ASSIGNMENT:
Starting at the line that contains "This screenshot has height=800, width=1280." and stopping at the line that contains "Given: Click the hour 00 x-axis marker", restate each line of the records below exactly. Omit the pictures.

PROVIDED ENTRIES:
++++++++++

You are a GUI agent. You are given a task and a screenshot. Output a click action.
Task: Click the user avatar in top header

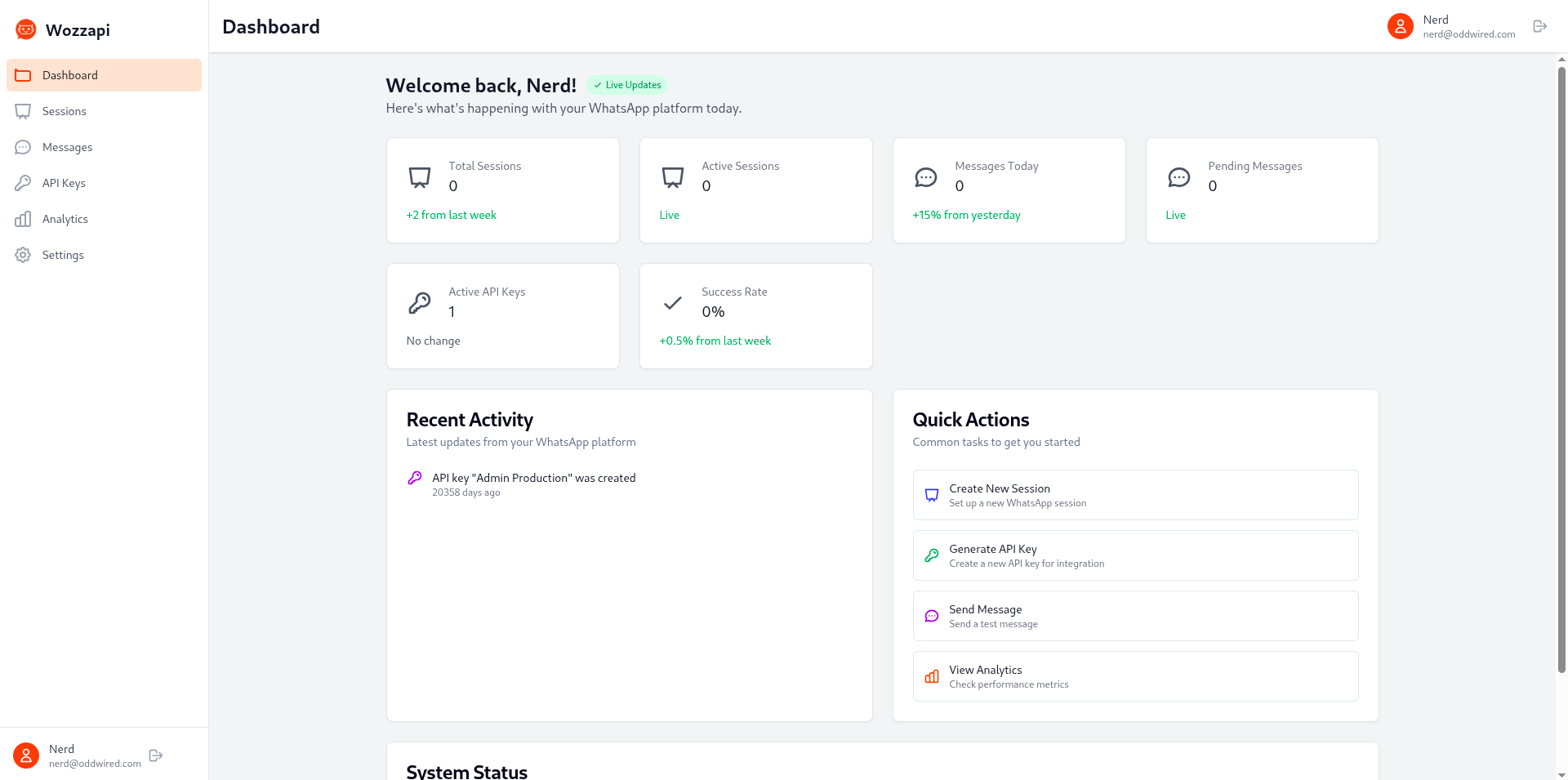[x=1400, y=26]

++++++++++

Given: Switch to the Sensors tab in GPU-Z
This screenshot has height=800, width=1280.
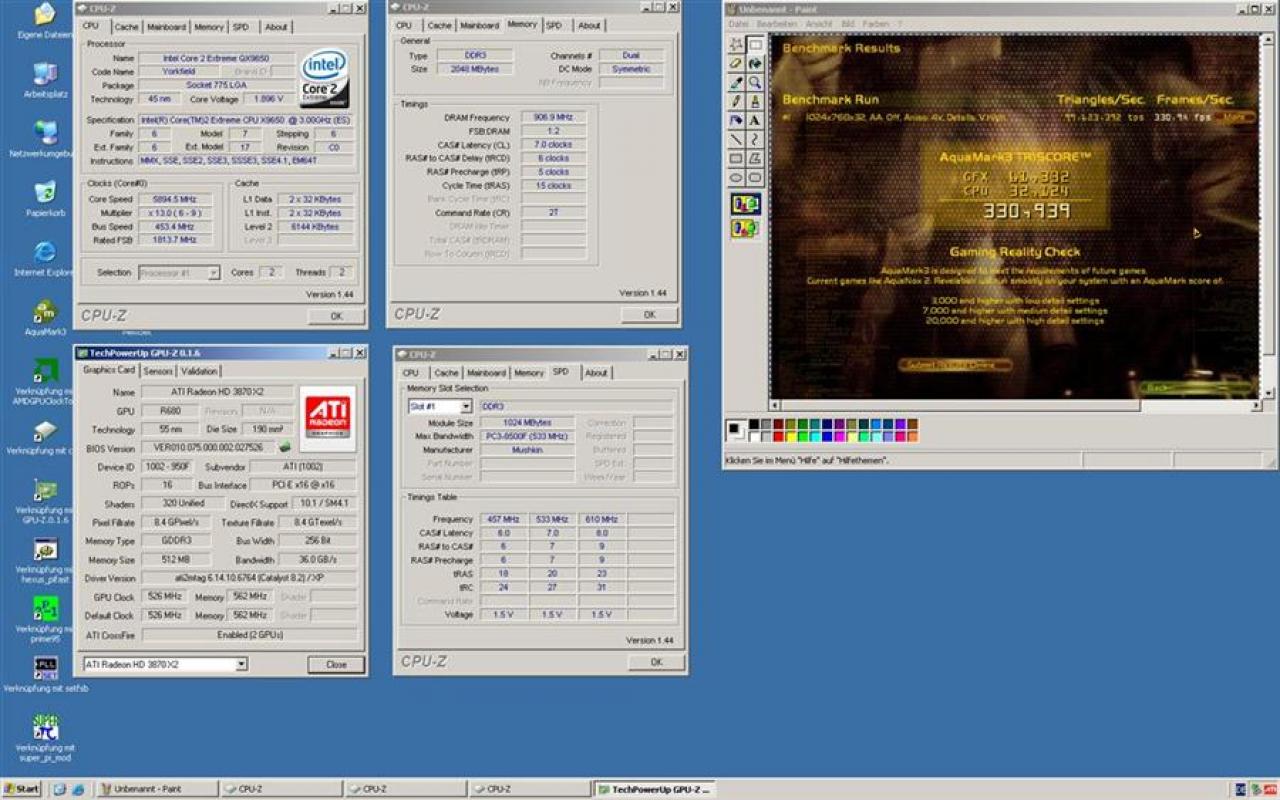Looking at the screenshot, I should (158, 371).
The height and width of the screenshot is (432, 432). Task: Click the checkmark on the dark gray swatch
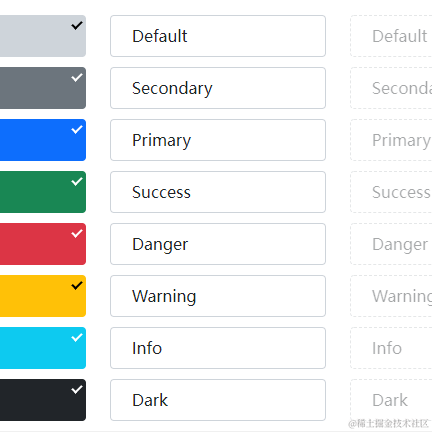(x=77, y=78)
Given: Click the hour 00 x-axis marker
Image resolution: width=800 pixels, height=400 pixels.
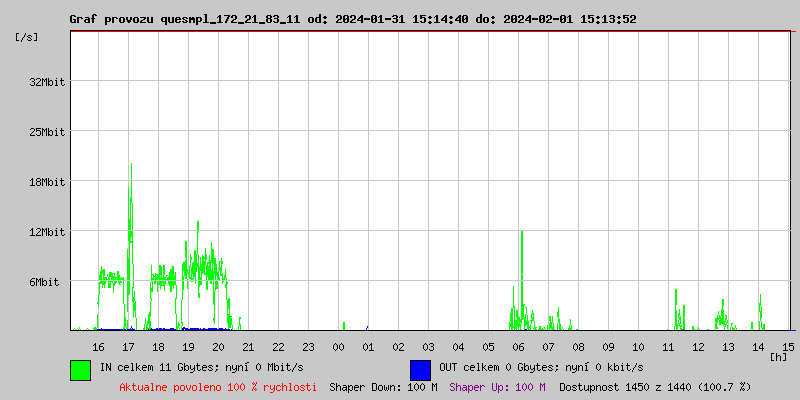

++++++++++

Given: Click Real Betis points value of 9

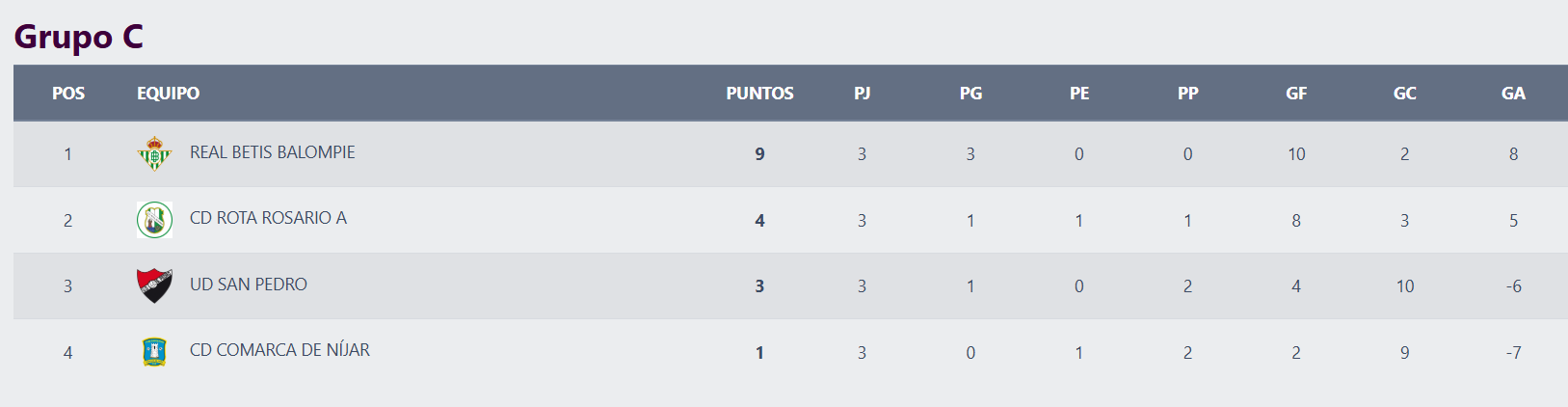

++++++++++

RESULT:
This screenshot has height=800, width=1280.
Looking at the screenshot, I should (158, 371).
The height and width of the screenshot is (432, 432). Task: Click the checkmark on the dark gray swatch
(x=77, y=78)
Given: Click the hour 00 x-axis marker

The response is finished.